B - Le contrôle opéré par le juge administratif est d'autant plus protecteur des droits des personnes qu'il est particulièrement approfondi. La jurisprudence sur les fouilles corporelles qui vient d'être citée le démontre avec éclat. Mais elle n'est pas isolée : dès lors que des droits sont reconnus aux détenus, ils ne peuvent être limités que si des motifs d'intérêt public tenant notamment à la sécurité ou à la prévention d'infractions le justifient et si ces limites sont proportionnées.

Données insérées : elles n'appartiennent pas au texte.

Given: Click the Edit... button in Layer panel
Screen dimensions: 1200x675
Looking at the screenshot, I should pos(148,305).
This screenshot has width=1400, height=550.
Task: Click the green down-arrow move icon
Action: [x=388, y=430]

Ce contrôle de nécessité et de proportionnalité est également applicable lorsque d'autres mesures de rigueur que les fouilles corporelles sont appliquées aux détenus : l'arrêt du 17 décembre 2008 n° 293786 Section française de l'OIP rendu sur la requête contre le décret n° 2006-337 du 21 mars 2006 non seulement reconnaît, comme je l'ai dit, la « justiciabilité » des décisions d'isolement de quelque catégorie qu'elles relèvent ; mais encore il fixe la grille de contrôle très stricte qui est applicable à ces mesures. Je cite : « Une telle mesure [de placement préventif], à l'instar de la mesure de placement provisoire, ne peut intervenir sous le contrôle du juge de l'excès de pouvoir que dans l'hypothèse où elle est strictement  nécessaire afin d'assurer la sécurité de l'établissement pénitentiaire ou des personnes ». C'est le contrôle bien connu qui s'applique depuis l'arrêt Benjamin de 1933 aux mesures de police. On mesure ainsi le chemin parcouru en un seul jour pour des décisions qui, avant le 17 décembre 2008, s'agissant d'isolement préventif, n'étaient tout simplement même pas attaquables au contentieux.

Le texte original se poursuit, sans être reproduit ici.